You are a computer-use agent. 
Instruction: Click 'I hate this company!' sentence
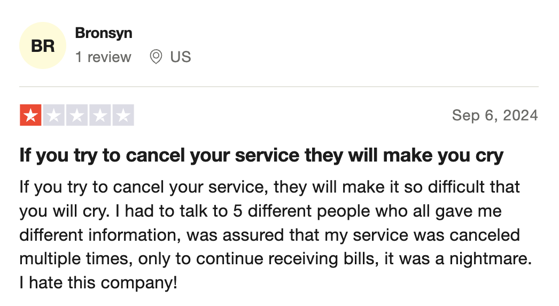[x=98, y=283]
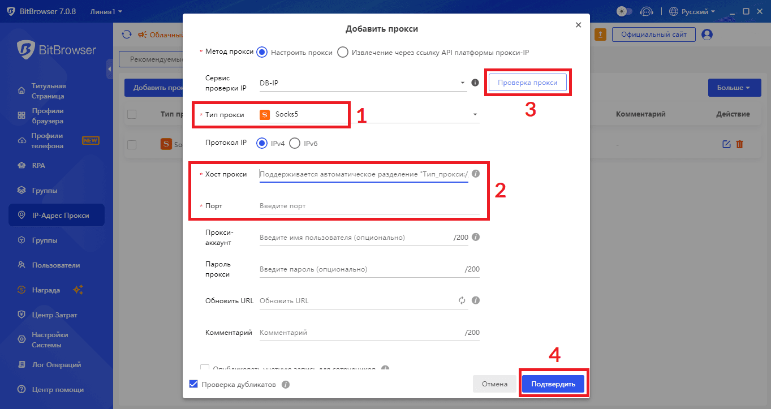Click the chat support icon in title bar
The height and width of the screenshot is (409, 771).
coord(646,11)
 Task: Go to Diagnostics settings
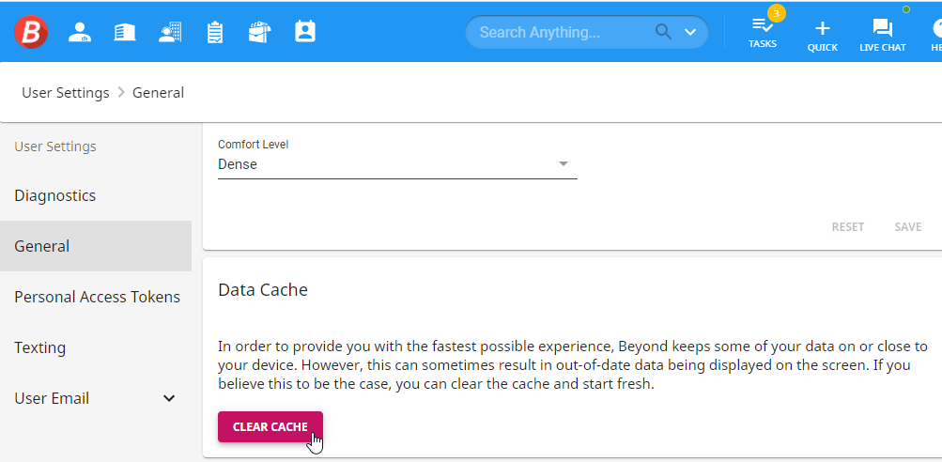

========================================================================

TASK PROMPT
Once the pictures are removed, return the entries exactly as they stand.

PROBLEM SOLUTION
You are a computer-use agent. 
Instruction: Click 'I hate this company!' sentence
[x=98, y=283]
Click the chat support icon in title bar
The height and width of the screenshot is (409, 771).
coord(646,11)
 Task: Go to Diagnostics settings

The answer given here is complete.